Bad sheep! The bastards have been chewing at my Little Owl tree, well, not my Little Owl tree but the Little Owl's Little Owl tree, and as a result there was no sign of the Little Owl that is usually in the tree that was being eaten by the sheep. Naughty sheep, they received quite a bleating from me, I can tell you.

Two Dippers were going mental, as were two Treecreepers, and the risibly feeble looking tiny fishing pool by Mossy Lea Farm today had two Tufted Ducks and two redhead Goosanders on it - now that's magic!

Off with her tail between her legs after a ticking off from your dear author. Let's hope she learns her lesson

I must apologise for not having been as regular with updating my pointless birding diary as I used to be, only I've been so busy that I've barely even had time to shit, and the free time I've had has all been spent eating big sausages and getting smashed on Bavarian lager at the brilliant Manchester Christmas market, which this year has a giant model of Zippy - from 70s-80s kids TV programme Rainbow - dressed as Santa. And I'm not joking either. But I promise that things will now be back to normal, whatever normal means.

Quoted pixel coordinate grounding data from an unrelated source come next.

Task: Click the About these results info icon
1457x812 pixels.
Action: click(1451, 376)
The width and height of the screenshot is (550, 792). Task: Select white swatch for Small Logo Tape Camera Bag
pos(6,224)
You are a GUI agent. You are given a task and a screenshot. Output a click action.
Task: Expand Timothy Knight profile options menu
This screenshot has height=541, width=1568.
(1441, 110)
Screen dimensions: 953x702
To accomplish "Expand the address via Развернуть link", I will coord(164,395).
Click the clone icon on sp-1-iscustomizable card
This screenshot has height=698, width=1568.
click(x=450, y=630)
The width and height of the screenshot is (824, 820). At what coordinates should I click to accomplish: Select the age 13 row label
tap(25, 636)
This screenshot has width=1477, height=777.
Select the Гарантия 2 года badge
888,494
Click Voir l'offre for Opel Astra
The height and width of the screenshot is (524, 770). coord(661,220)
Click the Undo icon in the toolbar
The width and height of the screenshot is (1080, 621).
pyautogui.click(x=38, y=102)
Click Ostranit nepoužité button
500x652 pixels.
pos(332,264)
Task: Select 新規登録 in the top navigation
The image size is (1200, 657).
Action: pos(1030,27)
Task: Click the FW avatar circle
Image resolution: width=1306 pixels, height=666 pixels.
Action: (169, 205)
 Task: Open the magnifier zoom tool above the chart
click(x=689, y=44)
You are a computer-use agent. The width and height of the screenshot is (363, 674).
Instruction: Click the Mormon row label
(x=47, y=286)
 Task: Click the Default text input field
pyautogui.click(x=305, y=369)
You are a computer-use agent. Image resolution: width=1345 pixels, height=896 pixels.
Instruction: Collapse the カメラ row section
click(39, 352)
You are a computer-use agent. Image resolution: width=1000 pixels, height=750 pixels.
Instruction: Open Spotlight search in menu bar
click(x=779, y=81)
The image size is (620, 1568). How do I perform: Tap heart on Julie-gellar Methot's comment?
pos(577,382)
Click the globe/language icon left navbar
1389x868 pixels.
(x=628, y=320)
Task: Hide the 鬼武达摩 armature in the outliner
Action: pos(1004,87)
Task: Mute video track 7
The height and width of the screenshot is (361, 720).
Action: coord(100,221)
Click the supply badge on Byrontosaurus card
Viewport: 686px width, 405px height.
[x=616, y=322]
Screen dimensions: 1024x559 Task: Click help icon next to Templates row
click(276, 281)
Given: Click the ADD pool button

November to February is a real nut kicker for birding in the northern hemisphere, what with the Sun being such a complete cunt and fucking off below the horizon far too early every day. As Oscar Wilde once said: winter in the northern hemisphere is the curse of the birding classes, or some bollocks like that, he was a prick anyway. His plays are shit - no fighting, no shagging, no bestiality - I mean come on, what's the point then? And his jokes don't make any sense either, "a handbag?" being his most famous joke ever. Well where's the punch-line in that then? Twat.

So now I'll be updating more regularly (everyday - yeah right!), and seeing as I don't have time to go out birding, I'll instead be writing about my new hobby of collecting car hub caps from roadsides, and my other new hobby of sleeping with prostitutes.